EXERCISE GOAL
Reproduce every entry word for word. Drop all pictures from the copy.

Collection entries
+ + +
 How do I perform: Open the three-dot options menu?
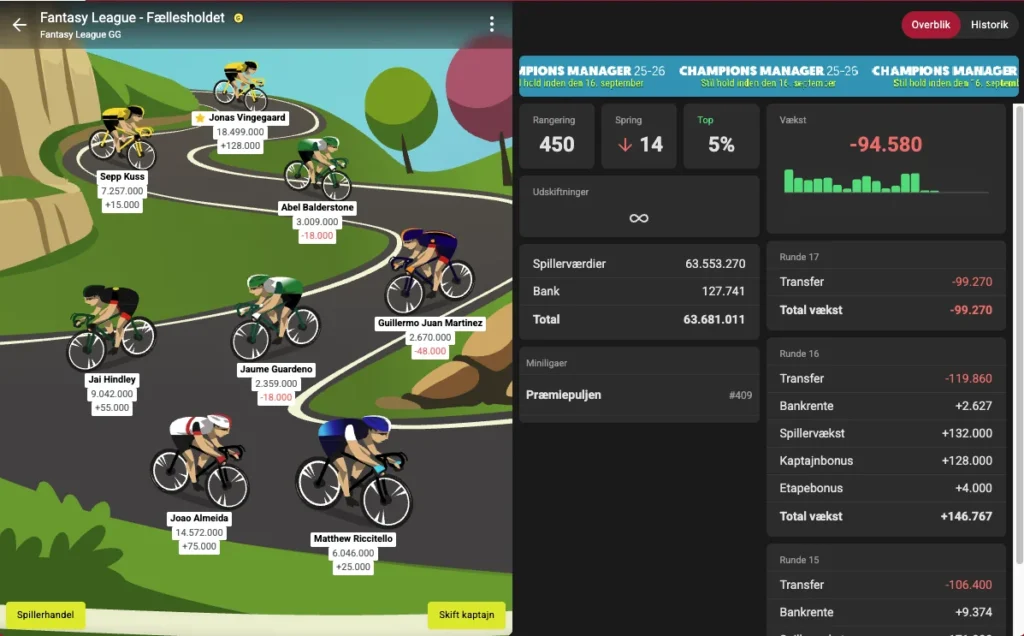click(492, 23)
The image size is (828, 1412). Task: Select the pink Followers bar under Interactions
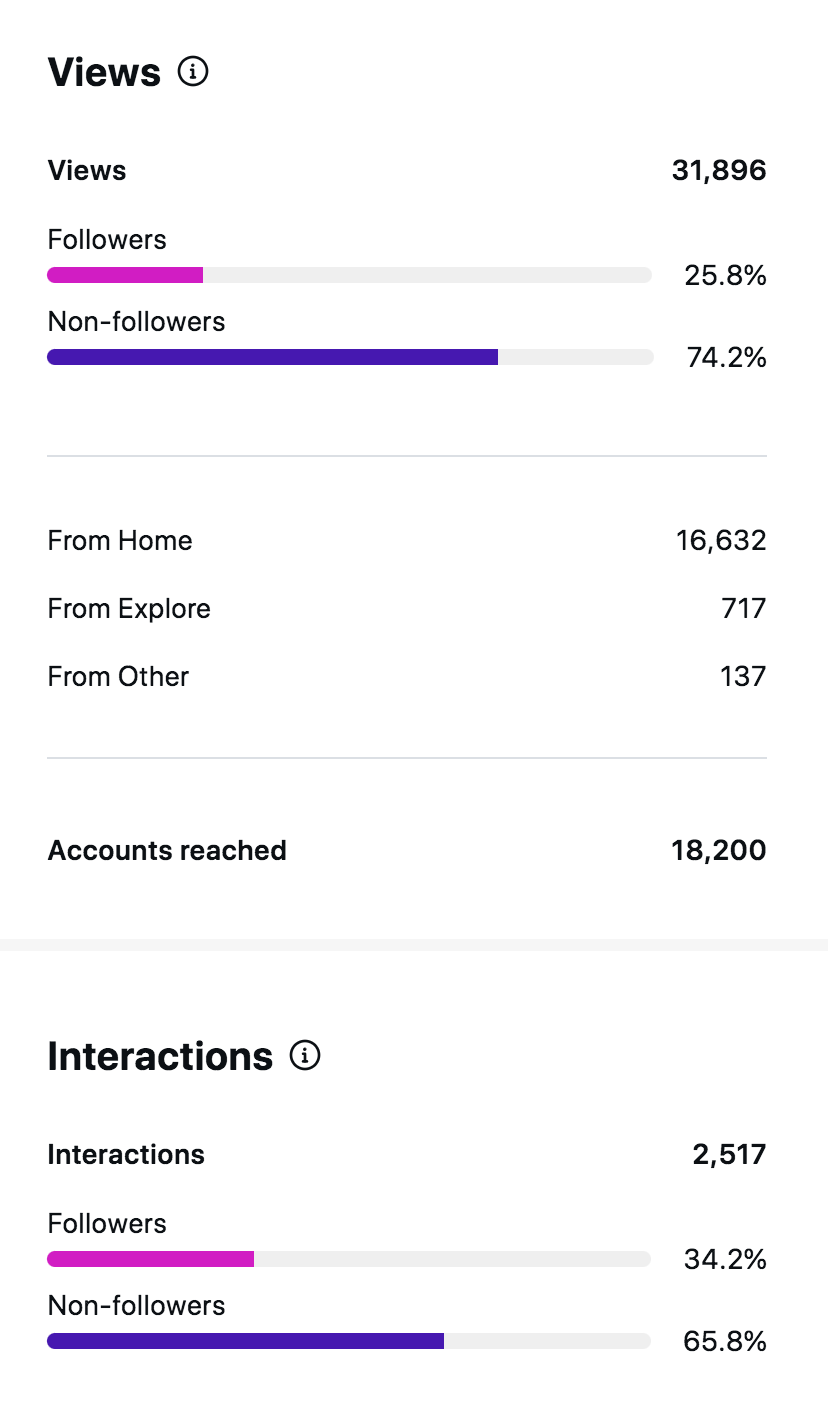(151, 1259)
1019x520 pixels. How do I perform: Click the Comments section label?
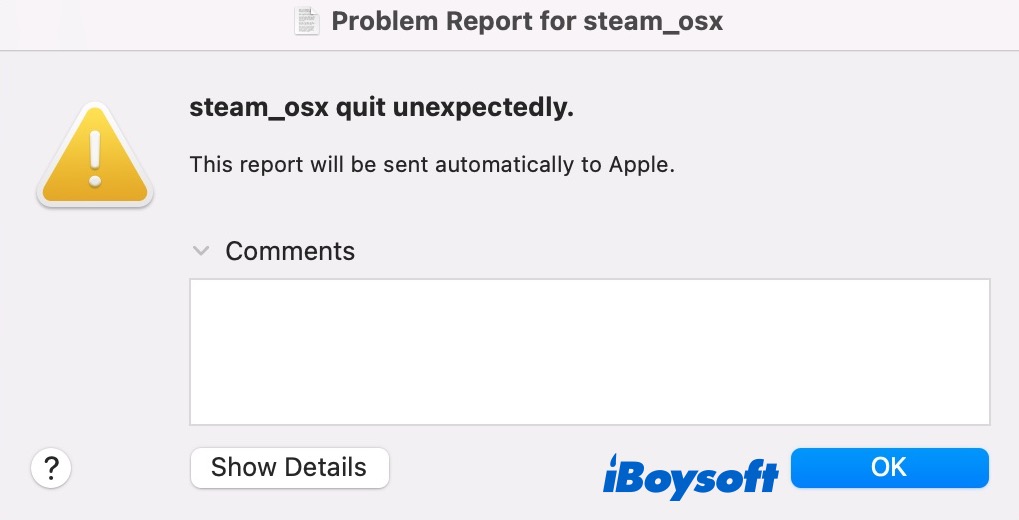[x=290, y=250]
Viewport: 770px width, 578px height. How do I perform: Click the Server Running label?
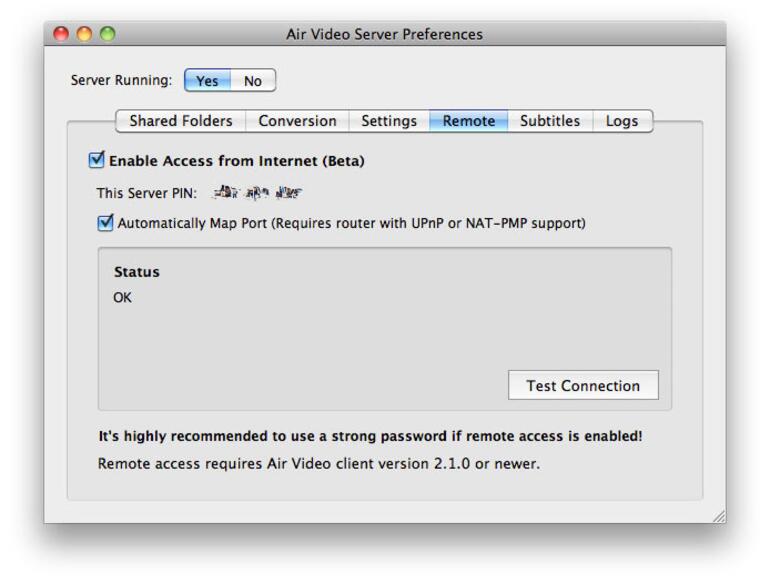[121, 81]
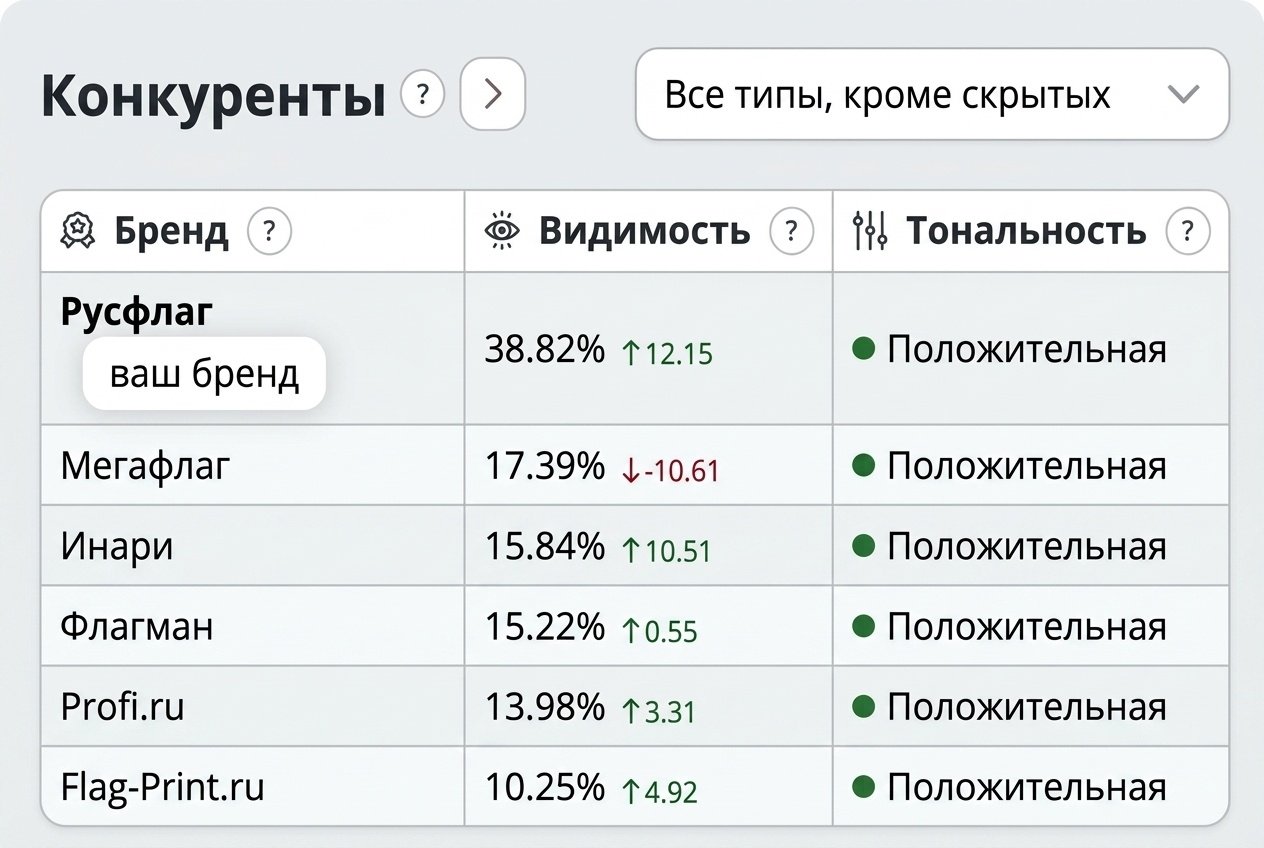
+ + +
WRITTEN SOLUTION
 How do I perform: Open the three-dot options menu?
click(492, 23)
The image size is (828, 1412). Task: Select the pink Followers bar under Interactions
(151, 1259)
1019x520 pixels. How do I perform: Click the Comments section label?
[x=290, y=250]
Viewport: 770px width, 578px height. How do I perform: Click the Server Running label?
[121, 81]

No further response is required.